Lymph node metastasis predictive model with CXC chemokines/receptors.
| Variable | Odds ratio | p-value | VIF | |
|---|---|---|---|---|
| PSA (Preoperative) | 1.04 (0.99–1.09) | 0.0553 | 1.070 | |
| Primary Gleason Score | 3.86 (1.38–10.8) | 0.0100 | 1.134 | |
| ELR+ Chemokine Receptor | CXCR1 | 0.85 (0.33–2.17) | 0.7350 | 1.096 |
| ELR+ Chemokine | CXCL5 | 0.03 (0–3.00) | 0.1420 | 1.141 |
| ELR− Chemokine Receptor | CXCR3 | 0.67 (0.31–1.43) | 0.3010 | 1.609 |
| ELR− Chemokine | CXCL10 | 3.47 (1.38–8.75) | 0.0083 | 1.650 |
| Multivariable Model 2: | ||||
| Lymph Node Stage (N0 or N1) = Primary Gleason Score + PSA (Preoperative) + CXCR1 + CXCL5 + CXCR3 + CXCL10 | ||||
| p-value < 0.001 | ||||
| AUC = 0.887 (0.803–0.950) | ||||
AUC, area under the curve; PSA, Prostate-Specific Antigen; VIF, Variance Inflation Factor.
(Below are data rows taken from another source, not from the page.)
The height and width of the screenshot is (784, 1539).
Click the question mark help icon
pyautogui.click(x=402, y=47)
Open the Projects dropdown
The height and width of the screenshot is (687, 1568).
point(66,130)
Multivariate logistic regression analysis was performed using clinical information (preoperative PSA and primary Gleason score), one ELR+ CXC chemokine, one ELR− CXC chemokine, and the corresponding receptors of those with the highest AUC values by univariate analysis (CXCL5/CXCR1 and CXCL10/CXCR3; Model 2).